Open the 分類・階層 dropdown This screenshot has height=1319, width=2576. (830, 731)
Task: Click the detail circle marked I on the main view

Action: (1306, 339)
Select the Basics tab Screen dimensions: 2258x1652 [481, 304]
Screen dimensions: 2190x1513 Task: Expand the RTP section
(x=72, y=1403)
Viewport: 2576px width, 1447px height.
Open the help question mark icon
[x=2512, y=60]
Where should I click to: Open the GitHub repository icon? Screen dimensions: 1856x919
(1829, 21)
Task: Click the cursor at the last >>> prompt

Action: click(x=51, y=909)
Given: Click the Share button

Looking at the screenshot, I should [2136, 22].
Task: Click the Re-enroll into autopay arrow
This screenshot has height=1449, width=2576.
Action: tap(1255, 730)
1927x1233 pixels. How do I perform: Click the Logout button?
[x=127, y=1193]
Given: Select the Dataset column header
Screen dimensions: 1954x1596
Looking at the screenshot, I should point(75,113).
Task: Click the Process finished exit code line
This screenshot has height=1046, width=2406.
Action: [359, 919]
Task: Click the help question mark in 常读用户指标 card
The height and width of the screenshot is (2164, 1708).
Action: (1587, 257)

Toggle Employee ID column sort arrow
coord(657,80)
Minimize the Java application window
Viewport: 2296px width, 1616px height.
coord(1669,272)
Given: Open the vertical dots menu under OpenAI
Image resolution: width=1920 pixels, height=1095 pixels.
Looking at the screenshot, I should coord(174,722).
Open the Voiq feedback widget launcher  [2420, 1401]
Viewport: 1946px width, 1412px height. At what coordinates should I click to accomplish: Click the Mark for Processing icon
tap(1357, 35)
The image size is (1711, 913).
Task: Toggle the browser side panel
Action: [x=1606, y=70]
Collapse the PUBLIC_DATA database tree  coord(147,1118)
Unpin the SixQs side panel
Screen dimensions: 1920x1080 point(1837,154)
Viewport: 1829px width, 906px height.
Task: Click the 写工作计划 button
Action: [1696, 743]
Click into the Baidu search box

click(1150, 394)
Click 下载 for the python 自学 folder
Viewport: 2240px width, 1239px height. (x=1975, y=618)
☆ ☆ ☆ ☆ ☆
_ASSIGNMENT_
Please output the records shown above, with every character intact.

_SOLUTION FOR THIS TASK_
Open the 分類・階層 dropdown This screenshot has height=1319, width=2576. (830, 731)
Task: Click the detail circle marked I on the main view

Action: (1306, 339)
Select the Basics tab Screen dimensions: 2258x1652 [481, 304]
Screen dimensions: 2190x1513 Task: Expand the RTP section
(x=72, y=1403)
Viewport: 2576px width, 1447px height.
Open the help question mark icon
[x=2512, y=60]
Where should I click to: Open the GitHub repository icon? Screen dimensions: 1856x919
(1829, 21)
Task: Click the cursor at the last >>> prompt

Action: click(x=51, y=909)
Given: Click the Share button

Looking at the screenshot, I should [2136, 22].
Task: Click the Re-enroll into autopay arrow
This screenshot has height=1449, width=2576.
Action: tap(1255, 730)
1927x1233 pixels. How do I perform: Click the Logout button?
[x=127, y=1193]
Given: Select the Dataset column header
Screen dimensions: 1954x1596
Looking at the screenshot, I should point(75,113).
Task: Click the Process finished exit code line
This screenshot has height=1046, width=2406.
Action: [359, 919]
Task: Click the help question mark in 常读用户指标 card
The height and width of the screenshot is (2164, 1708).
Action: (1587, 257)

Toggle Employee ID column sort arrow
coord(657,80)
Minimize the Java application window
Viewport: 2296px width, 1616px height.
coord(1669,272)
Given: Open the vertical dots menu under OpenAI
Image resolution: width=1920 pixels, height=1095 pixels.
Looking at the screenshot, I should coord(174,722).
Open the Voiq feedback widget launcher  [2420, 1401]
Viewport: 1946px width, 1412px height. At what coordinates should I click to accomplish: Click the Mark for Processing icon
tap(1357, 35)
The image size is (1711, 913).
Task: Toggle the browser side panel
Action: [x=1606, y=70]
Collapse the PUBLIC_DATA database tree  coord(147,1118)
Unpin the SixQs side panel
Screen dimensions: 1920x1080 point(1837,154)
Viewport: 1829px width, 906px height.
Task: Click the 写工作计划 button
Action: [1696, 743]
Click into the Baidu search box

click(1150, 394)
Click 下载 for the python 自学 folder
Viewport: 2240px width, 1239px height. (x=1975, y=618)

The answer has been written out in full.